Compositions can evolve dependence on one or more external co-variables such as time, space, or different environmental variables. The explaining variable can be continuous, discrete, real, or even compositional data. The strategy of linear modeling of compositional processes in the simplex can be replaced with linear modeling of compositional coordinates in real space ([38]). The use of log-ratio transformed compositions (e.g., ilr and alr) instead of raw values can make the linear combinations meaningful with respect to the geometry of the simplex ([37], [48]). Aitchinson ([1]) argues that the conditional distribution is the normal distribution of the simplex.

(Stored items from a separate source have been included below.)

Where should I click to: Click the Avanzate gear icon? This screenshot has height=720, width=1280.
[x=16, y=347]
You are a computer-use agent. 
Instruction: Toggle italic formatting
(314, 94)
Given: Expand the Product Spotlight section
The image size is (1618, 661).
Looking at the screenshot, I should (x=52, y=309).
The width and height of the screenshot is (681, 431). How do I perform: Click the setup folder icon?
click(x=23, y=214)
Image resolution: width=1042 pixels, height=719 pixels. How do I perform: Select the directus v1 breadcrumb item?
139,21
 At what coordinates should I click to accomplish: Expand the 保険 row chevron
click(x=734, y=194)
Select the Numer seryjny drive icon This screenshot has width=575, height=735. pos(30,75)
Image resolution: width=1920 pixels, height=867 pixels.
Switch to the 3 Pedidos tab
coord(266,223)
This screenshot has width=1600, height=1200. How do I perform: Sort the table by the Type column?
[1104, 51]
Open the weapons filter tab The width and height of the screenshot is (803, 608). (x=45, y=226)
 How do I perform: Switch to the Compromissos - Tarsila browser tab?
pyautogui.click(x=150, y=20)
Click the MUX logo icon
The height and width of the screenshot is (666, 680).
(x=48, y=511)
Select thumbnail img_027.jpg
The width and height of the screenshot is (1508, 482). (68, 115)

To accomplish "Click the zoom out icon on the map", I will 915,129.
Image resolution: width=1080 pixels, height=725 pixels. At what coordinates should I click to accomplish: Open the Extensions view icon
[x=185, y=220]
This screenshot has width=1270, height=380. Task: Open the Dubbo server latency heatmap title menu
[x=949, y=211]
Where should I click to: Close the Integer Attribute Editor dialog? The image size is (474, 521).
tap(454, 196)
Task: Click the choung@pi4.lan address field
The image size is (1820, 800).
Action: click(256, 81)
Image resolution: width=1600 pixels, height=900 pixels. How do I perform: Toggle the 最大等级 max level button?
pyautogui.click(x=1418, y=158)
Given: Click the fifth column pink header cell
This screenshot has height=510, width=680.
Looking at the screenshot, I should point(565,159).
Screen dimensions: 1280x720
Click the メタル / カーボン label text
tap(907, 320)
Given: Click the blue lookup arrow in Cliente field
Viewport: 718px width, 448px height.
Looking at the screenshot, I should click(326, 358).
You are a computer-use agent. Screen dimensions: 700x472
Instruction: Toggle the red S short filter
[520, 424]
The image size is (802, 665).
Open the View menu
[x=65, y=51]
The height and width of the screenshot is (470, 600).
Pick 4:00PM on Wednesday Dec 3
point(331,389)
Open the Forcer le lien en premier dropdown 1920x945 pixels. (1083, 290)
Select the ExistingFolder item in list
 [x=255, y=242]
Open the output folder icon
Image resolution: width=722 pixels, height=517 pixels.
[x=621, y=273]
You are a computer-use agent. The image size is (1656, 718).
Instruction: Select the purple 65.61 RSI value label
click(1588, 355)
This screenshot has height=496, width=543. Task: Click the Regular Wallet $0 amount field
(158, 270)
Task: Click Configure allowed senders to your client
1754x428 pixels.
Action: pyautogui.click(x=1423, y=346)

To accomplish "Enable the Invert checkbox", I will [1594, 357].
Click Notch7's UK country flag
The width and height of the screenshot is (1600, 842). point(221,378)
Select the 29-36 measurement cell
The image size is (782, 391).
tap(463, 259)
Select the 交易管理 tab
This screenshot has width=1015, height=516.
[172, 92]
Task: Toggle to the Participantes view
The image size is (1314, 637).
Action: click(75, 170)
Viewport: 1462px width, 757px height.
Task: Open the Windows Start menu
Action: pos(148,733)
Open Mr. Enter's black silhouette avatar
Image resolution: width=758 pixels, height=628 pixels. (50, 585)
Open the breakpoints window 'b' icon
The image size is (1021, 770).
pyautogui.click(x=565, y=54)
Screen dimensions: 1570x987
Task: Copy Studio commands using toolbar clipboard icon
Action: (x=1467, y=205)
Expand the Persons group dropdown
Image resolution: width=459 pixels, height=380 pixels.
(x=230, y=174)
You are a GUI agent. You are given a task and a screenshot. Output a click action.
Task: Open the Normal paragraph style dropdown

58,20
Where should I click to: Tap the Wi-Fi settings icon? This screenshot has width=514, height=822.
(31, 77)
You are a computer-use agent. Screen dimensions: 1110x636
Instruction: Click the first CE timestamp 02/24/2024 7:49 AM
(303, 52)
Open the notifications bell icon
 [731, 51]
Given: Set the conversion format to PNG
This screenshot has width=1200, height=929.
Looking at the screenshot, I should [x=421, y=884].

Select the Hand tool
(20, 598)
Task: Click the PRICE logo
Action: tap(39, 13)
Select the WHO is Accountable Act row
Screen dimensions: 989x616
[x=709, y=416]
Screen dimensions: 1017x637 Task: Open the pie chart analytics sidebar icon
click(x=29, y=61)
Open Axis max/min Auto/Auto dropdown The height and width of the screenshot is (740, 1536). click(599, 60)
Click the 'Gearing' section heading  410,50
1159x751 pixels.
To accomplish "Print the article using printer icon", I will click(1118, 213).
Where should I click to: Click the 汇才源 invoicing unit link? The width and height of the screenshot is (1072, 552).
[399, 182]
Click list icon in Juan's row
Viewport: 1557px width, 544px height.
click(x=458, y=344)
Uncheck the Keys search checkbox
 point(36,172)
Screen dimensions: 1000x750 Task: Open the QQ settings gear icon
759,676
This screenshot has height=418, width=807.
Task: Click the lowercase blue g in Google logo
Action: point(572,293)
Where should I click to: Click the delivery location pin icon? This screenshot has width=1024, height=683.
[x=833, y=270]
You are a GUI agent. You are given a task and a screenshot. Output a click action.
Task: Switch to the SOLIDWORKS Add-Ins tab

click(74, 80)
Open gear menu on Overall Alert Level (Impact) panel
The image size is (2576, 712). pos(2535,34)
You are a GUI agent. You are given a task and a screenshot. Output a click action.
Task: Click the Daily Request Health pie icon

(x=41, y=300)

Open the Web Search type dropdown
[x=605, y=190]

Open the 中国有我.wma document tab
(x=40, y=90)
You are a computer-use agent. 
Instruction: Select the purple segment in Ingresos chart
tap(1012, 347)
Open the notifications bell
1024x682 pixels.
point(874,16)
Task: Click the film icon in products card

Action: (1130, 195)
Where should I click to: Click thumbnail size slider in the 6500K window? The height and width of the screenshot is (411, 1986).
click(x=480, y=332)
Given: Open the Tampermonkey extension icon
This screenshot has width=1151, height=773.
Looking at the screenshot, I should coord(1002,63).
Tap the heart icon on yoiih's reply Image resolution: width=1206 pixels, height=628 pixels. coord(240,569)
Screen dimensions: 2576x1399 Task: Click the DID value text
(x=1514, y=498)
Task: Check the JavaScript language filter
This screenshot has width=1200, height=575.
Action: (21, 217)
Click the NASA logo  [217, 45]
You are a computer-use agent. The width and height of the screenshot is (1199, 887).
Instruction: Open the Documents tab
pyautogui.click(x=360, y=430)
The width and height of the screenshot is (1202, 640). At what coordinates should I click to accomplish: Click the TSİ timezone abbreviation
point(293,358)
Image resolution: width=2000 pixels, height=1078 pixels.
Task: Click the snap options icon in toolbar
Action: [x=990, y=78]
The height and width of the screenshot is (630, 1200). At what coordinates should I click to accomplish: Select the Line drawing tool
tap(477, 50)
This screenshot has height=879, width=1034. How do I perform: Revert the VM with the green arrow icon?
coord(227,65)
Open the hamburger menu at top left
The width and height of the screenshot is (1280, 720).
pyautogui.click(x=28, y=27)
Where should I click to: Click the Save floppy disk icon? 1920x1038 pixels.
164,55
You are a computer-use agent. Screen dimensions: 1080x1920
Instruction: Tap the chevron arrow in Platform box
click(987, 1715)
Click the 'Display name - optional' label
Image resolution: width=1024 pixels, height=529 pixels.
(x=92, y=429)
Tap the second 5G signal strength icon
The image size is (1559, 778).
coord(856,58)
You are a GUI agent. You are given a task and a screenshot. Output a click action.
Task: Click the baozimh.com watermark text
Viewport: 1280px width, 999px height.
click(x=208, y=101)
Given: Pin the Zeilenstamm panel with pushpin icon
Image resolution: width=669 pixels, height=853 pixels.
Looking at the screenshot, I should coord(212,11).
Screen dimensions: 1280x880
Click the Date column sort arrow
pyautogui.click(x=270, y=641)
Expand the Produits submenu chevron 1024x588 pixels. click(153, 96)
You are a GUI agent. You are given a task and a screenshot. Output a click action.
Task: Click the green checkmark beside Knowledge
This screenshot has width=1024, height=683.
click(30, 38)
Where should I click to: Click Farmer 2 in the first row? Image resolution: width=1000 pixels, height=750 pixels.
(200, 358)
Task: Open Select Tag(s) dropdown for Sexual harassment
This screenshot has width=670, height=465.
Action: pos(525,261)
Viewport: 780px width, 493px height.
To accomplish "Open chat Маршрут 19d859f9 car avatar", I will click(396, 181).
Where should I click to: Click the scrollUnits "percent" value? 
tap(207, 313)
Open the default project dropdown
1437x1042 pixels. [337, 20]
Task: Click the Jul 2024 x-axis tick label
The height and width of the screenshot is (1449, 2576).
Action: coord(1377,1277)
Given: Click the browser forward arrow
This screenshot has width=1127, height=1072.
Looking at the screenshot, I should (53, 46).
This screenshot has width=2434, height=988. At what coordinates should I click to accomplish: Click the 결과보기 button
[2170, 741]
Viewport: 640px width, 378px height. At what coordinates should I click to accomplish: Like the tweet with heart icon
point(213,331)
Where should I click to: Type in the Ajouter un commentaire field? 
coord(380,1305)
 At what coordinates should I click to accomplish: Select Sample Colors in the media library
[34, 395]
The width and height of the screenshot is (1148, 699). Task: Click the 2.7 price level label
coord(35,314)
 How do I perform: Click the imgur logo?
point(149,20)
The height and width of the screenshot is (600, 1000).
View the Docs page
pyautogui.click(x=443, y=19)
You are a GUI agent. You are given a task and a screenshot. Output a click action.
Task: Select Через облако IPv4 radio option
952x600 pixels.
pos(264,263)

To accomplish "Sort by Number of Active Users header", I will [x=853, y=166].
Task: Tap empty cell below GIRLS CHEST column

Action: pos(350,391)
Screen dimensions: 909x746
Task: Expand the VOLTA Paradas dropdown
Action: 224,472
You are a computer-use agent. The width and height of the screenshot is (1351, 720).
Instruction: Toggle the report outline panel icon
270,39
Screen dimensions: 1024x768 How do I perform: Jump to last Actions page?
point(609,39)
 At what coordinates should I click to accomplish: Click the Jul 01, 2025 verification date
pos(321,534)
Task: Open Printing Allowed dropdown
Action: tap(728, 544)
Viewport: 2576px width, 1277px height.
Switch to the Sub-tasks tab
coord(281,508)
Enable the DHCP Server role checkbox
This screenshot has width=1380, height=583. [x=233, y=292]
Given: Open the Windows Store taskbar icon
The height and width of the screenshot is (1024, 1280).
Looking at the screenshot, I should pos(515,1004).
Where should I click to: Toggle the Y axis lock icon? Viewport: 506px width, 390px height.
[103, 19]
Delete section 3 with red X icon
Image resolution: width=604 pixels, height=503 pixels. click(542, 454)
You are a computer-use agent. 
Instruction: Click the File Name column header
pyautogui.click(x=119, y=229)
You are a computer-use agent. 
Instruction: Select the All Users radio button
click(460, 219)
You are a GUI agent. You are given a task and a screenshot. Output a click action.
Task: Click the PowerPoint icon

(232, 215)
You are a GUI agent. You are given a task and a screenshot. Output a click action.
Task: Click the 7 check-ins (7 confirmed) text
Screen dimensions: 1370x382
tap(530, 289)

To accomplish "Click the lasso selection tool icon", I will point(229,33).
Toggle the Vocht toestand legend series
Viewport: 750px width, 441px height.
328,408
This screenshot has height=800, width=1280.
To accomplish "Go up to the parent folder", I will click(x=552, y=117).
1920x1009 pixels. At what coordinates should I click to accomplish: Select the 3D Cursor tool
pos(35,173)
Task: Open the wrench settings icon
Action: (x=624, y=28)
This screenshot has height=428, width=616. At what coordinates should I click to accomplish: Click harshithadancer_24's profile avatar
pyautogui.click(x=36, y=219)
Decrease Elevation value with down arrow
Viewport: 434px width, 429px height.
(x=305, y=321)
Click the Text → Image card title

The multivariate nature of the data set is preserved when the applied methods are linear ([48]).

## Application of the approach

### Study area

The study site is situated in the predominantly forested Natura 2000 Snežnik area in southwest Slovenia (Lon. 14° 26′ E, Lat. 45° 35′ N). The area is located in the Dinaric Mountains, which range from Slovenia to Montenegro. The forest management unit Leskova dolina (2.392 ha) was chosen as the research area. The altitude ranges from 610 m to 1796 m a.s.l. The topography of the area is very diverse, with abundant sinkholes typical of high Karst geology with limestone and dolomite as the parent material. Due to the high variability in topography, different pedogenetic associations developed primarily litosols, rendzic leptosols, cambisols, and luvisols. The soil depth varies between 10 and 300 cm, depending on the micro-topographic position, and precipitation is evenly distributed throughout the year, with a mean annual precipitation of 2150 mm. The average mean temperature is 6.5 °C, and late spring and early autumn frosts are common. The prevalent plant community in the study area is the Dinaric silver fir - European beech forest (Omphalodo-Fagetum Mar. 93). The main tree species are silver fir (Abies alba Mill.), Norway spruce (Picea abies Karst.), and European beech (Fagus sylvatica L.). Sycamore (Acer pseudoplatanus L.) and elm (Ulmus glabra Huds.) are also present but in a much lower percentage. Most of the stands are managed with a selective cuts (single-tree or group) or shelterwood system, leading to considerable within-stand variation in tree age and tree species composition. The close-to-nature forest management prevents forest clear cuts or intensive forest shifts, making the Snežnik forests very suitable for the study of forest community structure and dynamics. Tree ingrowth largely results from natural processes rather than tree planting.

### Data sources

The analysis utilized the basal area, expressed as m2 ha-1, which represents the area of a given section of land that is occupied by the cross-section of silver fir, Norway spruce and European beech trunks measured at the diameter at breast height (1.3 m above ground) per forest compartment in 1954 and 2004. In the 1890s, the forests in the Snežnik area were divided into forest compartments, and each has relatively homogenous site characteristics and stand type. The shapes of the compartments have not changed throughout the last century. Forest compartments with similar site and stand characteristics (parent material, soil, vegetation community, stand structure, etc.) determine forest management system and are thus grouped into forest management classes (FMCs). These classes were named after the prevalent vegetation units in this area of Dinaric silver fir and European beech forests: Omphalodo-Fagetum typicum (TYPC), Omphalodo-Fagetum homogynetosum (HOMO), Omphalodo-Fagetum mercurialetosum (MERC), and Omphalodo-Fagetum lycopodietosum (LYCO - [24]).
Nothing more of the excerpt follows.